TRY IT = All lines from the one containing "The height and" through the end of the data below are to be repeated exactly, with pictures left out.

RECORD EXCERPTS =
───

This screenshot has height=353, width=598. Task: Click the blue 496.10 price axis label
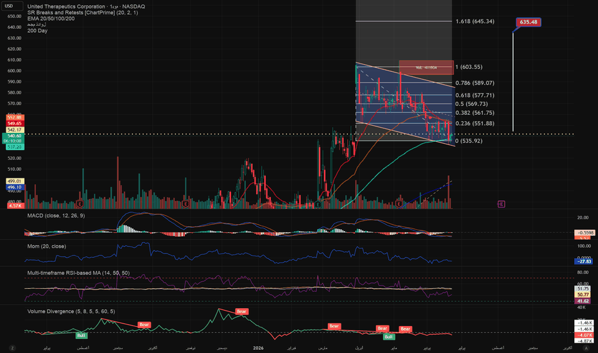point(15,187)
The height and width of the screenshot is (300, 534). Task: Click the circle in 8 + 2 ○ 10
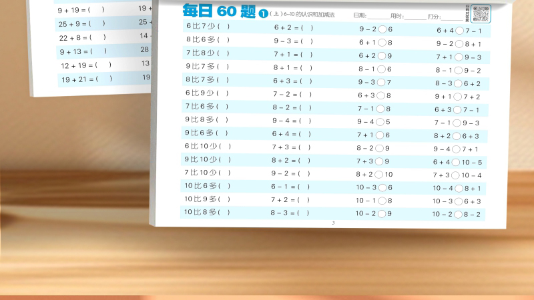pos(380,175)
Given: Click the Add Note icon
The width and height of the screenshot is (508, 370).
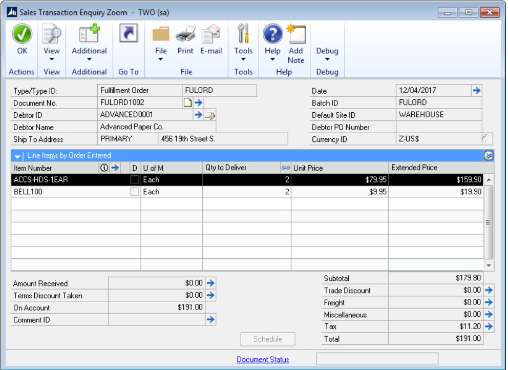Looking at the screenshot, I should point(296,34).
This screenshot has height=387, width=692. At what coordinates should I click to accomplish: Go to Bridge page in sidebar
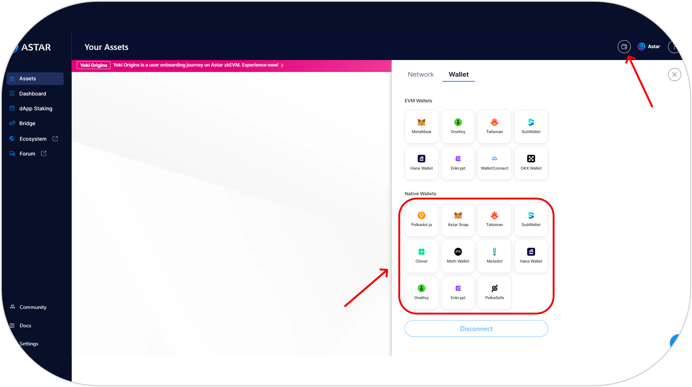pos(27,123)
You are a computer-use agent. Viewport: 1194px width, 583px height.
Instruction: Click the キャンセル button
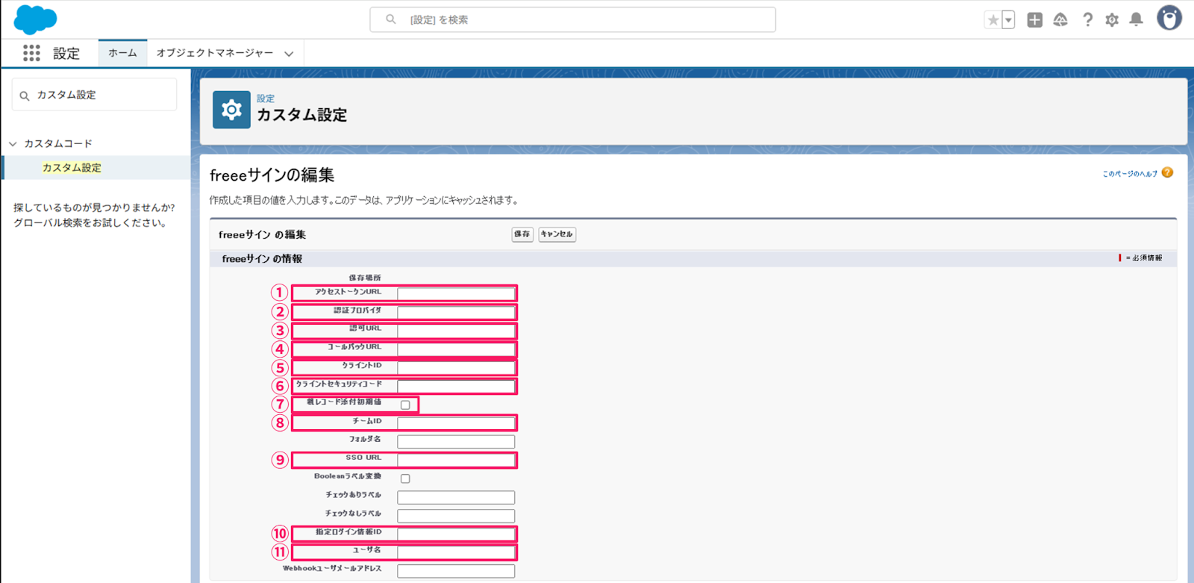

───

TASK RESPONSE =
The height and width of the screenshot is (300, 534). Task: Click the circle in 8 + 2 ○ 10
pos(380,175)
Given: Click the Add Note icon
The width and height of the screenshot is (508, 370).
Looking at the screenshot, I should point(296,34).
This screenshot has height=387, width=692. At what coordinates should I click to accomplish: Go to Bridge page in sidebar
pos(27,123)
You are a computer-use agent. Viewport: 1194px width, 583px height.
Instruction: Click the キャンセル button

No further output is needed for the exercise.